This dish serves as the ultimate comfort food, providing warmth and nutrition in a single pot. In this comprehensive guide, we explore the nuances of building a deep flavor base, mastering the creamy consistency, and ensuring your leftovers taste even better than the main event.

Why This Turkey Noodle Soup Stands Out

Most traditional turkey soups rely solely on a thin broth. While delicious, they often lack the heartiness required for a cold winter evening. This recipe uses a strategic combination of aromatic vegetables, fresh herbs, and a gentle thickening process. By using a shallot instead of a standard yellow onion, we introduce a subtle sweetness and complexity.

The addition of fresh thyme bundles and bay leaves ensures the liquid base carries an earthy aroma that complements the roasted notes of the turkey meat. Furthermore, the finishing touches of lemon juice and Parmesan cheese provide the necessary acidity and umami to balance the rich, creamy base.

A Healthy and Hearty Nutrient Profile

Beyond its incredible taste, this soup packs a significant nutritional punch. Turkey is an excellent source of lean protein, which supports muscle repair and satiety. The carrots and celery provide essential vitamins like Vitamin A and Vitamin K, along with dietary fiber.

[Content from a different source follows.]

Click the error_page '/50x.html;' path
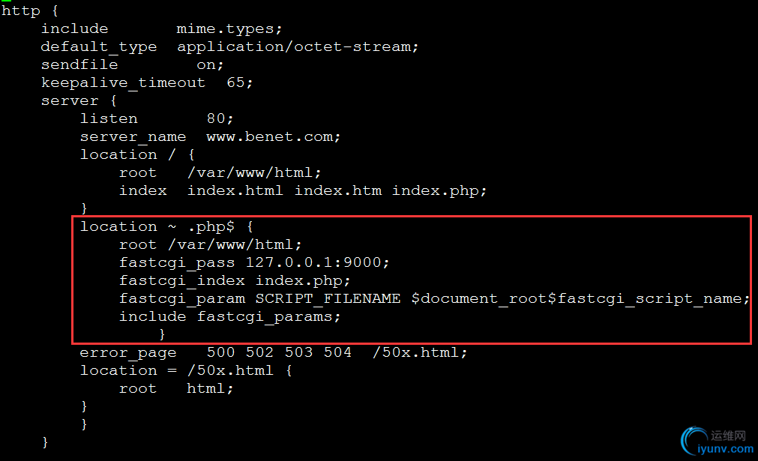Viewport: 758px width, 461px height. tap(420, 352)
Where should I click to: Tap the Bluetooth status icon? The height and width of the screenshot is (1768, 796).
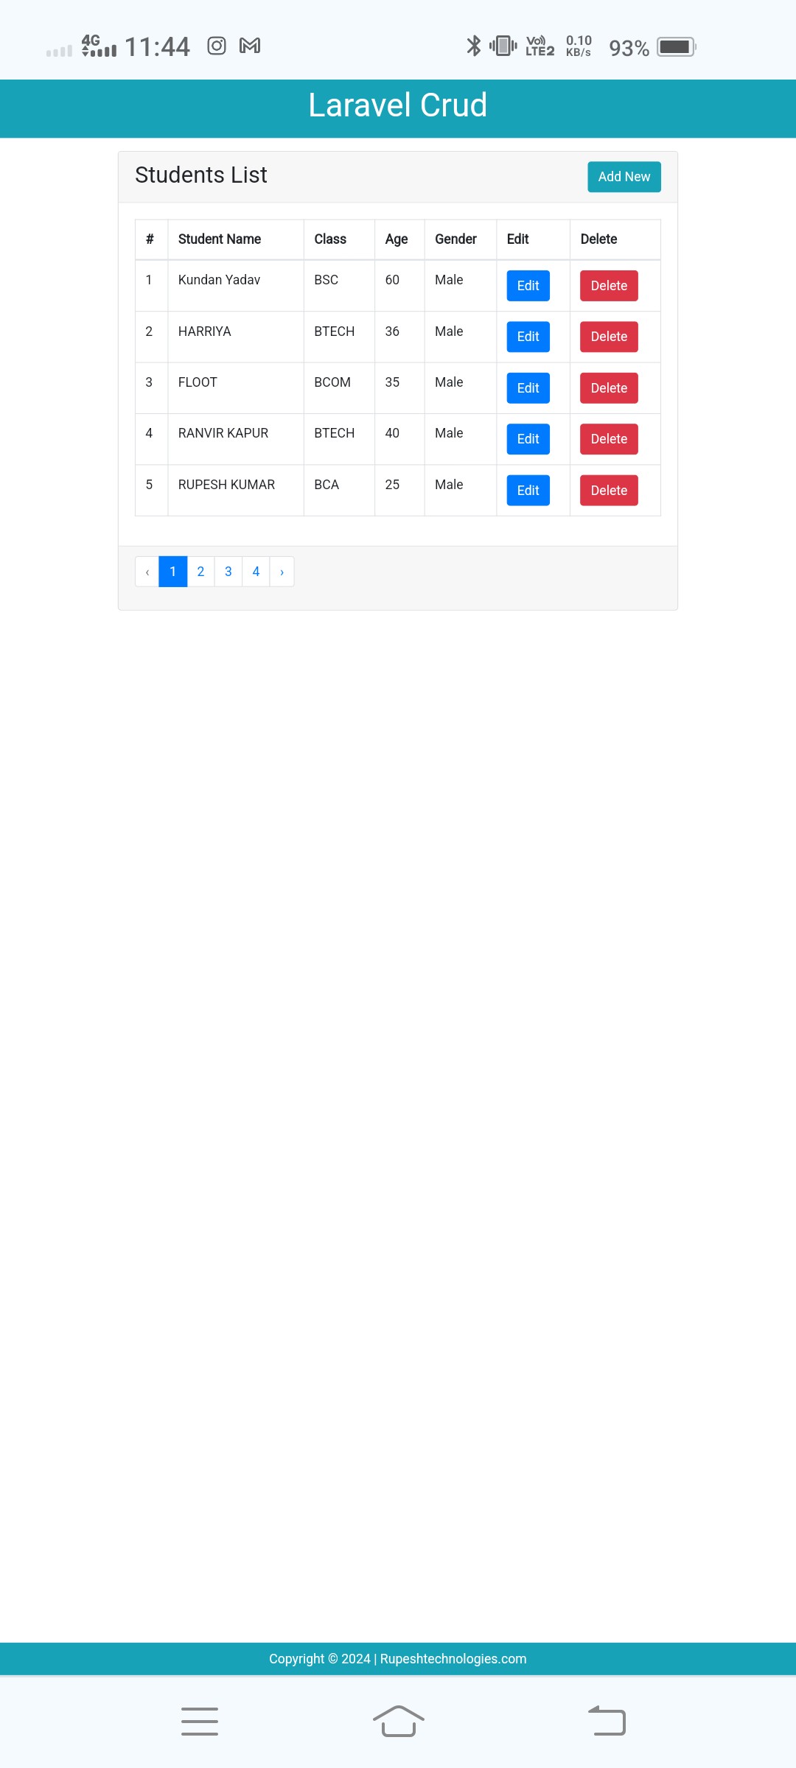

By choosing 1% milk and controlled amounts of butter, we keep the calorie count manageable while achieving a luxurious mouthfeel. Below is a detailed breakdown of the nutritional components per serving:

NutrientAmount
Calories403 kcal
Total Fat12 g
Carbohydrates43 g
Protein30 g
Fiber3 g
Sugar11 g

The Secret Ingredients for Success

The magic of this soup lies in the quality of its components. Using a high-quality turkey or chicken stock is non-negotiable. If you have the time, making your own stock from the roasted turkey carcass adds a gelatinous depth that store-bought versions cannot match. However, a premium low-sodium chicken stock works perfectly as a shortcut. The wide egg noodles are another critical element; they hold up better in a creamy sauce than thin pasta varieties, providing a satisfying chew.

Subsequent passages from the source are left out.